Support Questions

cirrus · ‎06-13-2023

Hi,

This is a reproducible, simple issue where the performance is surprisingly bad. It is a follow-up to the case under this link, where initially a stoackoverflow issue occurred.

The script below ran for 26 hours in over 8 cores at full calculation as is seen in the hardware statistics.

Of course the object is "quite large"- but in similar operations with such an object it does not take so long.
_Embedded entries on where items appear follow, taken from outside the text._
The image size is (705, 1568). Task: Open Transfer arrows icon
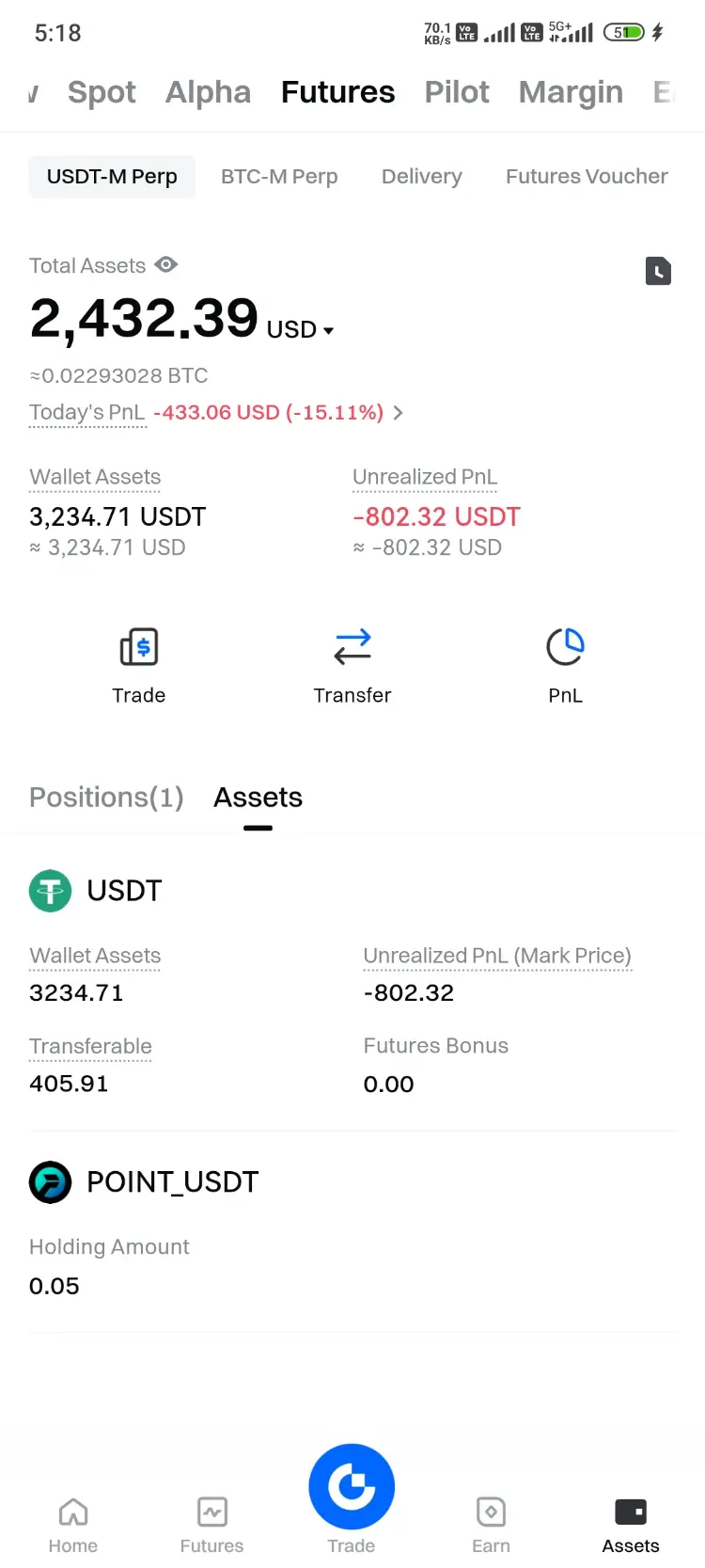(352, 647)
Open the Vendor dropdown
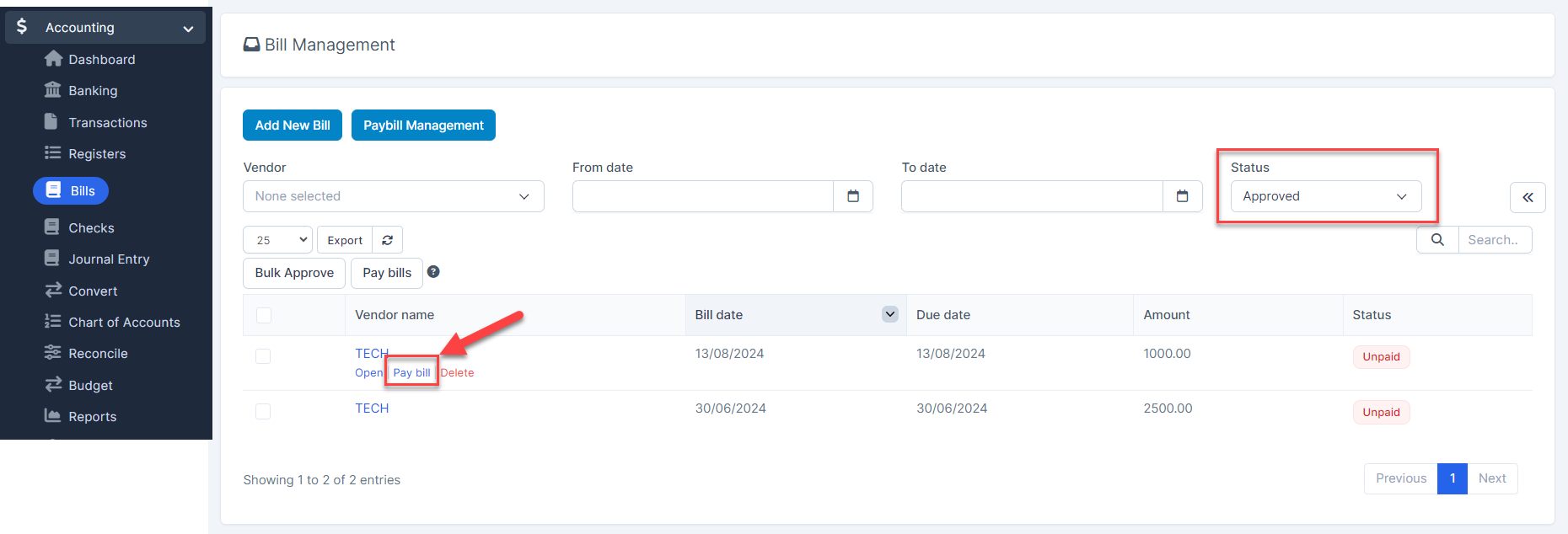Screen dimensions: 1568x534 [393, 196]
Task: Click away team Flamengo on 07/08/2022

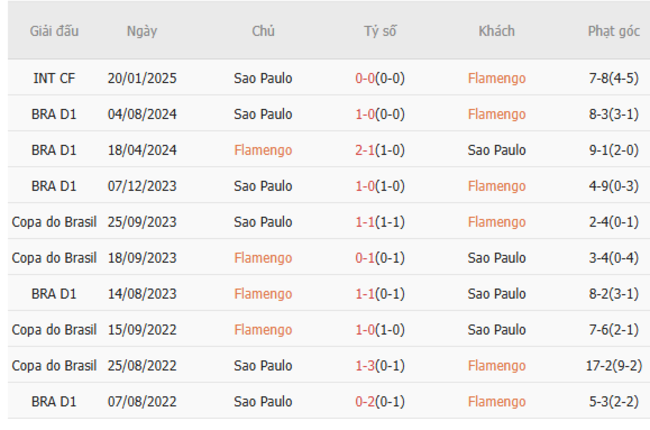Action: point(496,402)
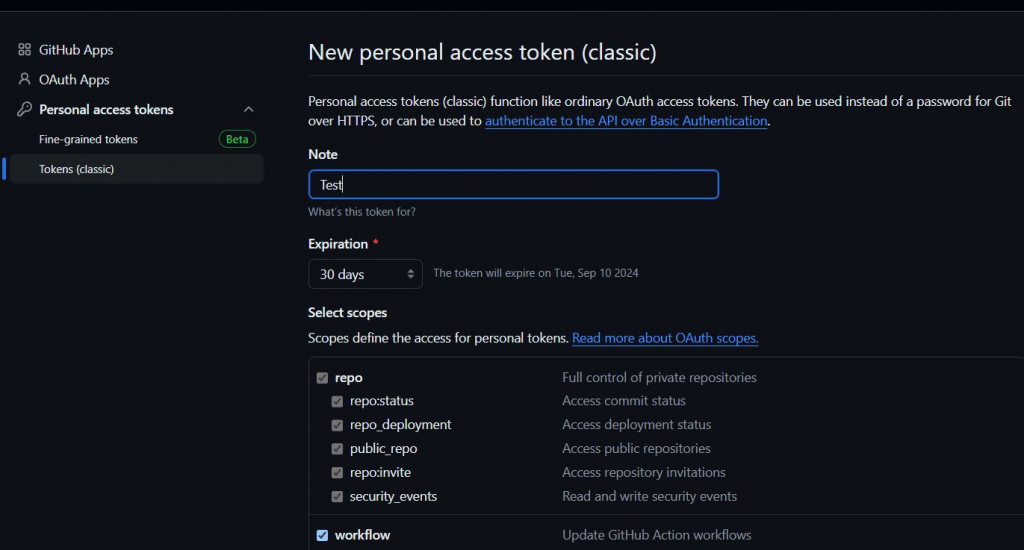Toggle the repo_deployment checkbox

coord(338,425)
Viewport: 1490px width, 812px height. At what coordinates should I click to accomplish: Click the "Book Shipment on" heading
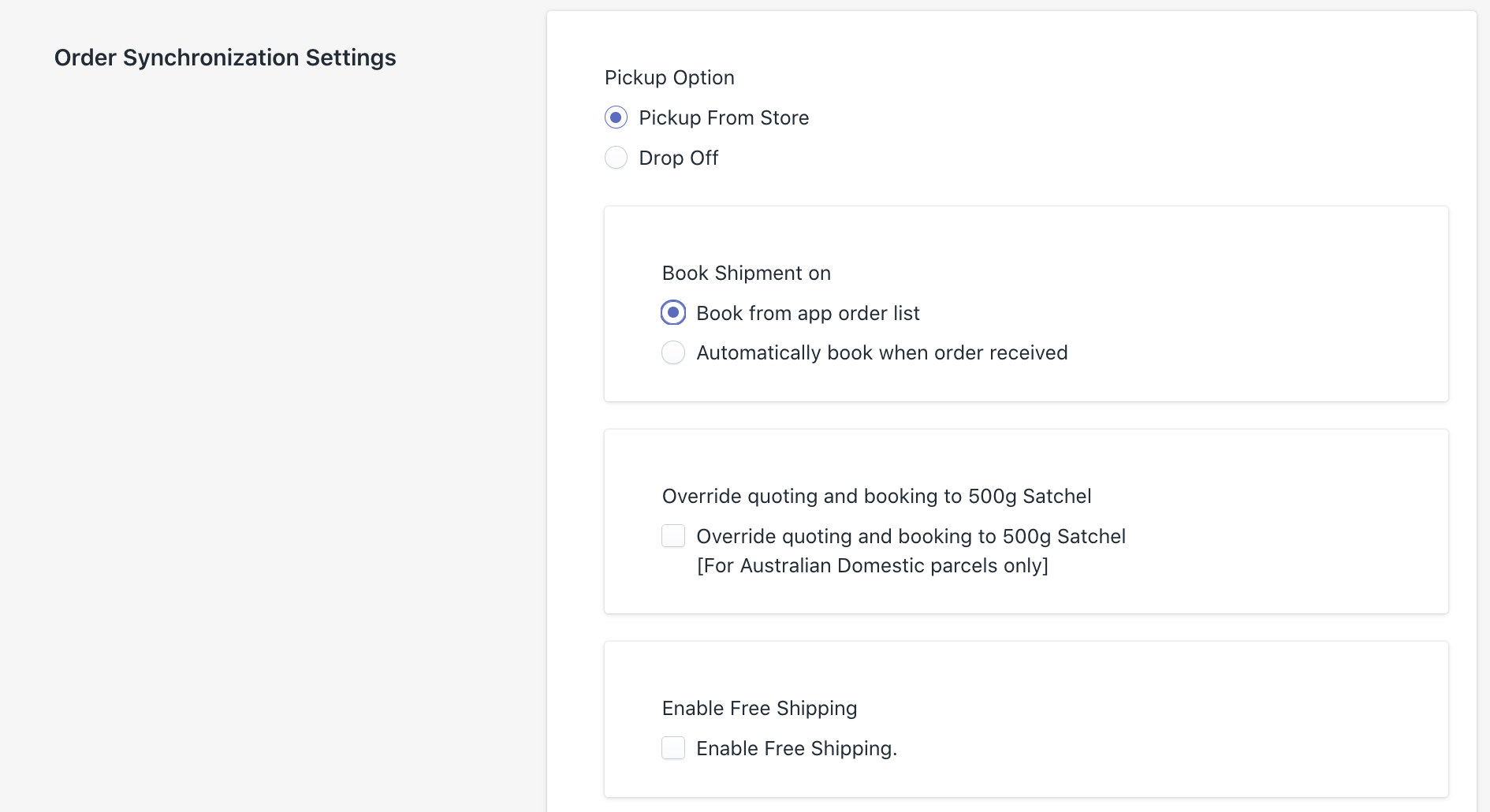746,272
The generated size was 42.5GB in the 8 parquet files on HDFS.

Here is the code:

from pyspark.sql import SparkSession
from pyspark.sql.functions import rand

ss = SparkSession.builder.appName("test_replication") \
.config("spark.kryoserializer.buffer.max.mb", "2047") \
.config('spark.sql.execution.arrow.pyspark.enabled', "true") \
.config("spark.driver.maxResultSize", "16G") \
.config("spark.driver.memory", "4G") \
.config("spark.executor.memory", "16G") \
.config("spark.dynamicAllocation.maxExecutors","8") \
.config("spark.executor.instances", "2") \
.config("spark.executor.cores", "4") \
.config("spark.dynamicAllocation.enabled", "true") \
.config("spark.driver.extraJavaOptions", "-Xss1024m") \
.config("spark.executor.extraJavaOptions", "-Xss1024m") \
.config("spark.yarn.tags","dev") \
.getOrCreate()

rows=2350000
cols=2500

hdfs_dir="/destination/on/hdfs"

data = ss.range(rows)
for i in range(cols):
data=data.withColumn(f'col{i}', rand() * 2 -1)

data.write.format("parquet").mode("overwrite").save(f"{hdfs_dir}/test.parquet")

Am I doing something wrong?

Edit: I see in the log of the applicationHistory the following element that surprises me - is this normal?

"Storage Level":{"Use Disk":false,"Use Memory":false,"Deserialized":false,"Replication":1},

Edit2: Is this due to no cache() or persist() in place?

RangaReddy · ‎06-14-2023

Hi @cirrus

You can find the following optimize code.

/tmp/test_pyspark.py

from pyspark.sql.functions import col, expr
from pyspark.sql import SparkSession
from datetime import datetime
import math

spark = SparkSession.builder \
    .appName('Test App') \
    .getOrCreate()

num_rows = 2350000
num_columns = 2500
records_per_file=5000
num_partitions = int(math.ceil(num_rows/records_per_file))

data = spark.range(num_rows).repartition(num_partitions)
print("Number of Partitions: " + str(data.rdd.getNumPartitions()))

start_time = datetime.now()

data = data.select(*[expr('rand() * 2 - 1 as col'+str(i)) for i in range(num_columns)])
#data = data.select("*",*[expr('rand() * 2 - 1 as col'+str(i)) for i in range(num_columns)])

end_time = datetime.now()
delta = end_time - start_time

# time difference in seconds
print("Time difference to select the columns is "+ str(delta.total_seconds()) +" seconds")

start_time = datetime.now()
data.write.format("parquet").mode("overwrite").save("/tmp/test")
end_time = datetime.now()
delta = end_time - start_time

# time difference in seconds
print("Time difference for writing the data to HDFS is "+ str(delta.total_seconds()) +" seconds")

spark.stop()

Spark-submit command:

spark-submit \
--master yarn \
--deploy-mode cluster \
--conf spark.driver.memory=16G \
--conf spark.driver.memoryOverhead=1g \
--conf spark.executor.memory=16G \
--conf spark.executor.memoryOverhead=1g \
--conf spark.memory.fraction=0.8 \
--conf spark.memory.storageFraction=0.4 \
--conf spark.executor.cores=5 \
--conf spark.dynamicAllocation.enabled=true \
--conf spark.driver.extraJavaOptions="-Xss1024m" \
--conf spark.executor.extraJavaOptions="-Xss1024m" /tmp/test_pyspark.py

View solution in original post

cirrus · ‎06-13-2023

I tried to include a cache(), but it still takes that long:

data = ss.range(rows).cache()

I also reduced the following to 32 thinking that I overdid it now maybe with java stack size, but still the same effect

.config("spark.driver.extraJavaOptions", "-Xss32m") \
.config("spark.executor.extraJavaOptions", "-Xss32m") \

@RangaReddy do you have an idea what I am doing wrong?

Edit: I see in the logs the following - is cached actually working or does it show it only at the beginning?